(Stored data)
● ● ●

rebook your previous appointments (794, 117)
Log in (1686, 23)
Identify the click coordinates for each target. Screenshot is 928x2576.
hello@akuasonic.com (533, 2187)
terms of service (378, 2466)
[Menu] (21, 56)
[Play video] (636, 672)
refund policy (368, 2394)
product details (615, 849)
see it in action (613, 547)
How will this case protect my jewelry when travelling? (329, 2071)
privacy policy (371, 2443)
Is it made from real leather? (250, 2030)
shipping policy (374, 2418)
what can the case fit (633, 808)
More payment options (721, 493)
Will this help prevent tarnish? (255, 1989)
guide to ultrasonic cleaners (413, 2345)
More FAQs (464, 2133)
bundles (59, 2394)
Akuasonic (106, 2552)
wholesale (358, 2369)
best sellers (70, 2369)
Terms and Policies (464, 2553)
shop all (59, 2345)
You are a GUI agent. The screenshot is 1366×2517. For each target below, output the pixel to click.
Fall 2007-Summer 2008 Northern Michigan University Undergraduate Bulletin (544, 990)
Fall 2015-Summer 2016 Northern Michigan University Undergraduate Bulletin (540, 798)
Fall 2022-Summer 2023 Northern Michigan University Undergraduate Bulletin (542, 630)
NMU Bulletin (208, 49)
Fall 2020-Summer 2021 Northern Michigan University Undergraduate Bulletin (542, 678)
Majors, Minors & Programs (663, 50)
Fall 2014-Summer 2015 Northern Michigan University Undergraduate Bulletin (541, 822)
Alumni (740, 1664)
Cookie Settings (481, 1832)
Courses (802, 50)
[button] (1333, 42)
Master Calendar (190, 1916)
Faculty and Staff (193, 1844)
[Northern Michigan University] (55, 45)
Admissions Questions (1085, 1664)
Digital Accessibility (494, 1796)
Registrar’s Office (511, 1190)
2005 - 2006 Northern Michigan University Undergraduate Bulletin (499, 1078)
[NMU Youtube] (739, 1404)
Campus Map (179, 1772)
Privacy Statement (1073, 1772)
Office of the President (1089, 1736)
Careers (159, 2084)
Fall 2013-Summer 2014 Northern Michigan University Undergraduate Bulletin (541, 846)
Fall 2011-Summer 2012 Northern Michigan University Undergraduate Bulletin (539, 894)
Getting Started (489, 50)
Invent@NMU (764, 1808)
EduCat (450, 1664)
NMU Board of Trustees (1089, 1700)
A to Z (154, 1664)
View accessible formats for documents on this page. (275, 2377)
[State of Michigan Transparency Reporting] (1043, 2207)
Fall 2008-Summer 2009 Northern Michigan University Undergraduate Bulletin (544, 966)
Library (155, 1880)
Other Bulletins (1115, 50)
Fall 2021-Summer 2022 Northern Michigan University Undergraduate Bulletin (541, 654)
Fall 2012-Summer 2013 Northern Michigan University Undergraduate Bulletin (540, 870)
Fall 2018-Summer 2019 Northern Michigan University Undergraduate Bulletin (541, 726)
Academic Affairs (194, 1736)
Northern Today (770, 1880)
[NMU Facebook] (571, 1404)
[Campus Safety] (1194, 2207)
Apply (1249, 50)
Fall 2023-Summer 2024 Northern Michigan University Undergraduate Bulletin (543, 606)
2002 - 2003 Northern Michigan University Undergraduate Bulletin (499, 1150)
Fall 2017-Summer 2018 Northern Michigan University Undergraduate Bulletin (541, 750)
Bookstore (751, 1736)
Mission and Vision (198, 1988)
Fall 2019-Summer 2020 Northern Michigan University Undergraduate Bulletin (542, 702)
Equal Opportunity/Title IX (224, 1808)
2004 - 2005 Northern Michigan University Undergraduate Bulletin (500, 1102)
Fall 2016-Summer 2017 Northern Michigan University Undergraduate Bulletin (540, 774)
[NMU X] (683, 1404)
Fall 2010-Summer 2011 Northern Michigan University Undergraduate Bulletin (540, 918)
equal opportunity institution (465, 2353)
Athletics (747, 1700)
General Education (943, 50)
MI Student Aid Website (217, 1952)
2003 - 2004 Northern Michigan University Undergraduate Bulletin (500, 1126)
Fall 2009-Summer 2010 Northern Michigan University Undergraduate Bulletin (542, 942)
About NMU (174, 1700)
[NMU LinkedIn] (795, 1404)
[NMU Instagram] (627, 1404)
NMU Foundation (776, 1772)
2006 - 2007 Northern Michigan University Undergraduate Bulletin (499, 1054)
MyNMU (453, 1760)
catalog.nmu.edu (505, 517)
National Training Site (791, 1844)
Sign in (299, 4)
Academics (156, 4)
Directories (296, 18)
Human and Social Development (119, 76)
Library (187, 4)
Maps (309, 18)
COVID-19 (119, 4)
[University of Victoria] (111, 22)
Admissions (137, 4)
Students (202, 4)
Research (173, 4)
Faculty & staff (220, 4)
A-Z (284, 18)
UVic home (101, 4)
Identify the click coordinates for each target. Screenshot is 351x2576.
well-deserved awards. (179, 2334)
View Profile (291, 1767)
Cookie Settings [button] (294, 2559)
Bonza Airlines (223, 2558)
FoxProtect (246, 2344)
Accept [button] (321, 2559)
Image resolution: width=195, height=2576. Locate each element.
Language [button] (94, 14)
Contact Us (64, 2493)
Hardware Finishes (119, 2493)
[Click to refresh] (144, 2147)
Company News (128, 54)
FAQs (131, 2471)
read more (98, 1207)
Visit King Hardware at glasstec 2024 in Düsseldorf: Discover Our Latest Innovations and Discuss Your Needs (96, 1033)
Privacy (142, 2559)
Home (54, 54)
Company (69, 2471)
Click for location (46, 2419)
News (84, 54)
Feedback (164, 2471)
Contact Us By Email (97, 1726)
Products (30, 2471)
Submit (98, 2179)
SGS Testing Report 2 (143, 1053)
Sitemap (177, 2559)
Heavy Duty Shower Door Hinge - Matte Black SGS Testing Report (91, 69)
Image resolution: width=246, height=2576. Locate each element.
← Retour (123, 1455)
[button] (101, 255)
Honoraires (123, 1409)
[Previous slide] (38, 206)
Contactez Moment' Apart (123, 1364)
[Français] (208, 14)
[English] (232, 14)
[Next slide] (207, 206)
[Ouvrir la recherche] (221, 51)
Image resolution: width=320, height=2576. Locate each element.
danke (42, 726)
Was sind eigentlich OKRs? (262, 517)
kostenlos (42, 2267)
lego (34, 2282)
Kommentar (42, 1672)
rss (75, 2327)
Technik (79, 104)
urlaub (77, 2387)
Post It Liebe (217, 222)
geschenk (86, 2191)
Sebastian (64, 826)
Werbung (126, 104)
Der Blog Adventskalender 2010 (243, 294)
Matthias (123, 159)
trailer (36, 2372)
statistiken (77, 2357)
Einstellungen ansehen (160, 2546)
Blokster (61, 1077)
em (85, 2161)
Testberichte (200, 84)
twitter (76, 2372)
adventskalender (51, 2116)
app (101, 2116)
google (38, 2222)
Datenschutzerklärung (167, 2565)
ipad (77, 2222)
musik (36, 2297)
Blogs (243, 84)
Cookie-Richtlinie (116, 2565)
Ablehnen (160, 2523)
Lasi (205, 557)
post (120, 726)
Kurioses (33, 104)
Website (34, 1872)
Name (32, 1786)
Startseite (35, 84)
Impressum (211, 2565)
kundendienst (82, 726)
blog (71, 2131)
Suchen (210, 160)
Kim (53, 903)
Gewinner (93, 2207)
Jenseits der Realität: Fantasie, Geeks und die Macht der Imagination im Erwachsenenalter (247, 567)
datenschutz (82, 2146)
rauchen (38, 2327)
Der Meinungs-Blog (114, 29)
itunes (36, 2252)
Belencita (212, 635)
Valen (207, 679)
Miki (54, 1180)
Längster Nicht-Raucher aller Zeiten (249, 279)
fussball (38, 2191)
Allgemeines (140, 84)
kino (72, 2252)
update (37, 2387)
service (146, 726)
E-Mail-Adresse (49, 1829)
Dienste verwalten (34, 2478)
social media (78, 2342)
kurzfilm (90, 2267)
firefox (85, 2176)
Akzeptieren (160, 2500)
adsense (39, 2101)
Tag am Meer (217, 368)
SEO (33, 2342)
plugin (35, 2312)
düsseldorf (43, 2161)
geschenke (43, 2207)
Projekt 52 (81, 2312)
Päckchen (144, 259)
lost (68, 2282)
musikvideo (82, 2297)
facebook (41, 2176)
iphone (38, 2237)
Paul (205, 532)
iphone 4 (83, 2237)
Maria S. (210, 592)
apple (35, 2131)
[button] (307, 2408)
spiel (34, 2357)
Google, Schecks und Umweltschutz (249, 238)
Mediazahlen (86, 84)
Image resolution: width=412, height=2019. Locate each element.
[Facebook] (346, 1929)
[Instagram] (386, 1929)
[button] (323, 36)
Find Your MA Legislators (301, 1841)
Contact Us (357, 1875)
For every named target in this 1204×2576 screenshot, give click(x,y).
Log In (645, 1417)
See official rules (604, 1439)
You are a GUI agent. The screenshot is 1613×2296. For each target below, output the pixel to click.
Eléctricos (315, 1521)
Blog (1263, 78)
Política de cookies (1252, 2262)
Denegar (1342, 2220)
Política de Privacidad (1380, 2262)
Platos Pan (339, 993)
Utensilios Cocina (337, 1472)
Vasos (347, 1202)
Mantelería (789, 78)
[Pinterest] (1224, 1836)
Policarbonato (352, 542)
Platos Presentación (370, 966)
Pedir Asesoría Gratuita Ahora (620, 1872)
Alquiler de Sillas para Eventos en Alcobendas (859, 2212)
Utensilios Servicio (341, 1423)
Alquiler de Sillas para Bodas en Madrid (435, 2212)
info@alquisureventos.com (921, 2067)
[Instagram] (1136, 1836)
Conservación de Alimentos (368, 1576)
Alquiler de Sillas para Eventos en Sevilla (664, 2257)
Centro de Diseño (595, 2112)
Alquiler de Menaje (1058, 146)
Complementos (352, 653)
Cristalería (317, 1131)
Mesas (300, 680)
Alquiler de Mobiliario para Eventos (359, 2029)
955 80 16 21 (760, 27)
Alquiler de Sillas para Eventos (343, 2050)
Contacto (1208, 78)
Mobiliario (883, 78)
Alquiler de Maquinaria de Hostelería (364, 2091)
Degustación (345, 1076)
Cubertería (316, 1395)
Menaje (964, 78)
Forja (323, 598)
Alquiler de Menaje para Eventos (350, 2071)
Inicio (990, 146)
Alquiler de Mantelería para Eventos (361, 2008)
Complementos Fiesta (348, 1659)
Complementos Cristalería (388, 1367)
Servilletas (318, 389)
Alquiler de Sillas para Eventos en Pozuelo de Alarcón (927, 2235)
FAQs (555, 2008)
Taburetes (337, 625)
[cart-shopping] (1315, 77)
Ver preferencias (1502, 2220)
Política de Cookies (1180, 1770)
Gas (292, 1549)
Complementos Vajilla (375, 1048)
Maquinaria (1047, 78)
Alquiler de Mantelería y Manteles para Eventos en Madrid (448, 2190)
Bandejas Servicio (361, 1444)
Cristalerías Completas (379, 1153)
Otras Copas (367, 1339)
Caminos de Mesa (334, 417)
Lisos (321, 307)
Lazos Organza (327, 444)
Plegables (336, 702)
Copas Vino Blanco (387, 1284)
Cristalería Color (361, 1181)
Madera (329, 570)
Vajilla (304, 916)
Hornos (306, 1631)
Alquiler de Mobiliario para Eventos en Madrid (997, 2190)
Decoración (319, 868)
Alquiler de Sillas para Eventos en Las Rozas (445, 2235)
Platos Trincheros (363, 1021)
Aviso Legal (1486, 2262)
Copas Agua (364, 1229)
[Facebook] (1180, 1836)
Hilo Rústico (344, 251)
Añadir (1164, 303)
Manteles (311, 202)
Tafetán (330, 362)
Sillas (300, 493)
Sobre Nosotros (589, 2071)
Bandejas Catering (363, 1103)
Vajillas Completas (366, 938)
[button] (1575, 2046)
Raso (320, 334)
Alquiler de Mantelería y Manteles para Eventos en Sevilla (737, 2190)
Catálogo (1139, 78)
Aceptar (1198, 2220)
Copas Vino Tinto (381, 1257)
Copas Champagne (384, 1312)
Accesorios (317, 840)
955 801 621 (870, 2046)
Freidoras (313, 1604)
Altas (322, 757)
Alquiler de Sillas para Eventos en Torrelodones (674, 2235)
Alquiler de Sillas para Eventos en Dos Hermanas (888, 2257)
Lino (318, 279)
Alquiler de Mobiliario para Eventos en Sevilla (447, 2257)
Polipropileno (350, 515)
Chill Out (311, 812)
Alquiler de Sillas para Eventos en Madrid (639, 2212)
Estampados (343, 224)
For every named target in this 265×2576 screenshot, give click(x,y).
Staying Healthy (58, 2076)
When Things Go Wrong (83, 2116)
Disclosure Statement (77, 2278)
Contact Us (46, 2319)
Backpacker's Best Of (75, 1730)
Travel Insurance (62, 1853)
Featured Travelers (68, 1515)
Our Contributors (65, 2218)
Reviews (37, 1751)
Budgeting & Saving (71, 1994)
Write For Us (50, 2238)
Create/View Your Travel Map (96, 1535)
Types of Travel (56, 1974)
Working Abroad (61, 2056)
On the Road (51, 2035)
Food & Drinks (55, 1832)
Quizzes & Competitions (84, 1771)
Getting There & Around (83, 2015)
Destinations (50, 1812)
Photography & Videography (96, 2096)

● ● ●

● TASK REQUIREMENTS
The required answer is the run of lines above, starting at the line with "Contacto (1208, 78)" and ending at the line with "Complementos Fiesta (348, 1659)", reproduced exactly with both ends.

● EXERCISE ANSWER
Contacto (1208, 78)
Mobiliario (883, 78)
Alquiler de Maquinaria de Hostelería (364, 2091)
Degustación (345, 1076)
Cubertería (316, 1395)
Menaje (964, 78)
Forja (323, 598)
Alquiler de Menaje para Eventos (350, 2071)
Inicio (990, 146)
Alquiler de Mantelería para Eventos (361, 2008)
Complementos Fiesta (348, 1659)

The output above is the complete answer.